At present, the treatment of weeds in the field mostly involves weed classification and detection [
7,
8]. However, weed classification can determine only the species of weeds, and the specific position coordinates of the weeds cannot be obtained; thus, the exact target cannot be sprayed. Weed detection can facilitate the drawing of the bounding box of weeds [
12]. However, weeds exhibit an irregular shape and size, which may cause the machine to be inaccurate with respect to the target, resulting in certain herbicides falling to the ground and not being absorbed by the weeds; this aspect may lead to environmental pollution and wastage of the herbicide. As a kind of deep learning model, instance segmentation can detect the target pixel by pixel, thereby solving the problems of blade adhesion and occlusion. Moreover, the leaf age of weeds and the position of the plant centre can be obtained accurately. The data for this study were obtained from a complex field environment, while Bell and Dobrescu et al. carried out a lot of studies on plant leaf counts [
15,
16,
17], but they were all taken in an indoor environment where the backgrounds were often pure and the illumination is uniform. Studying the field environment can help make the model more suitable for practical applications. Wang and Huang et al. identified the central region of maize and rice, respectively, which corresponded to the protected area for mechanical weeding and which was also the centre of the plant [
44,
45]. It is worth noting that the morphological and structural characteristics of maize and rice are relatively uniform, so the characteristics of the central area are more obvious. However, weeds are polymorphic, and the morphology of weeds of different varieties and leaf ages is quite different, and the growth position is random and variable.

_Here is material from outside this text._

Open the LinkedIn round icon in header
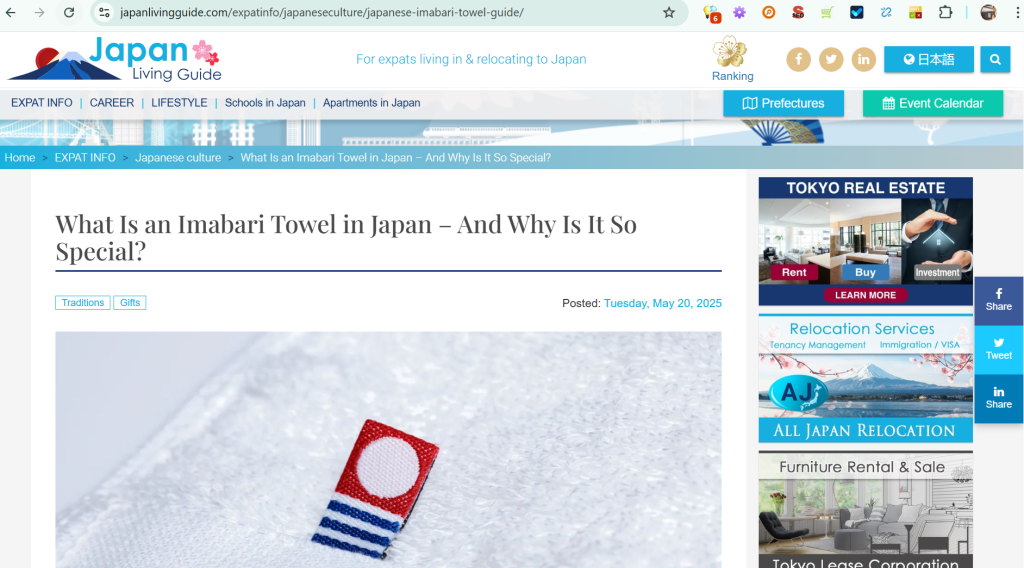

Only a few of the existing studies on plant phenotypes are specific to weed phenotypes. However, weeds of different leaf ages require different doses of herbicides; therefore, it is of significance to obtain information on weed leaf ages to reduce the amount of herbicides. In the Northeast Plain of China, the main economic crops are maize, soybeans, and wheat, which are susceptible to annual and perennial weeds. Controlling annual and perennial weeds can increase crop yields and reduce the likelihood of damage caused by weeds in the second year [
46]. Moreover, studying the interaction between the plant phenotype and vision through effective phenotypic analysis can help provide information regarding plant growth and morphological changes.

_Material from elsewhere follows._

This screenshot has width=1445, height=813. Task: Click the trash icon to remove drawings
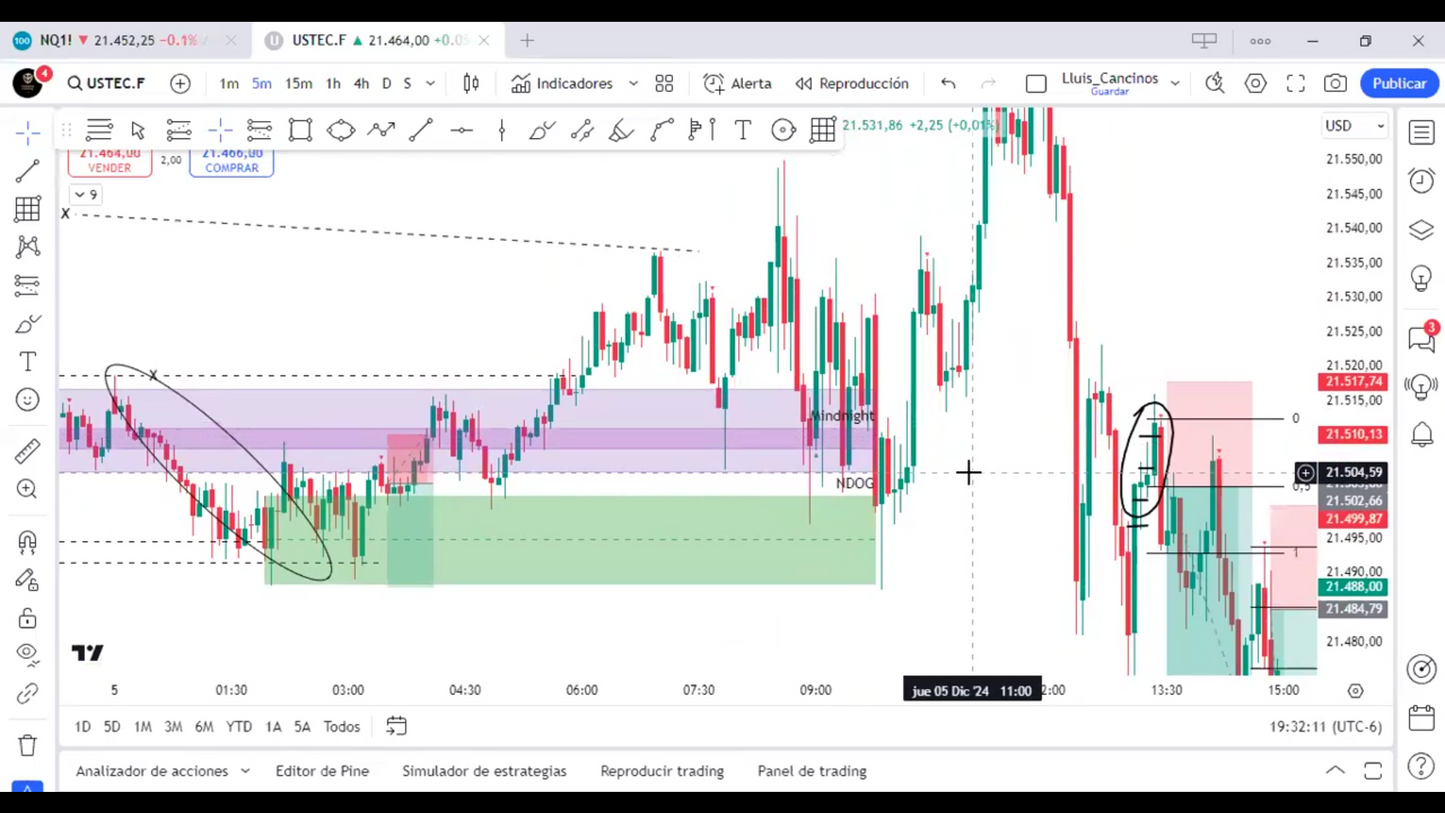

The employed DCNN model was used to segment only three kinds of weeds, but there are still differences in detail between different kinds of weeds, so it is necessary to expand the kinds of weeds, collect and segment the images of field crops, and increase the number of datasets. The model can achieve a higher segmentation accuracy. Moreover, the obtained leaf age of economic crops can provide a basis for crop fertilization. For certain plants, the plant centre is the pollination area of flowers, and segmentation of this part can provide valuable guidance for subsequent studies. BlendMask failed to segment weeds close to the edge of the image in the weed test image, but continuous video input can help eliminate the edge effects in field applications.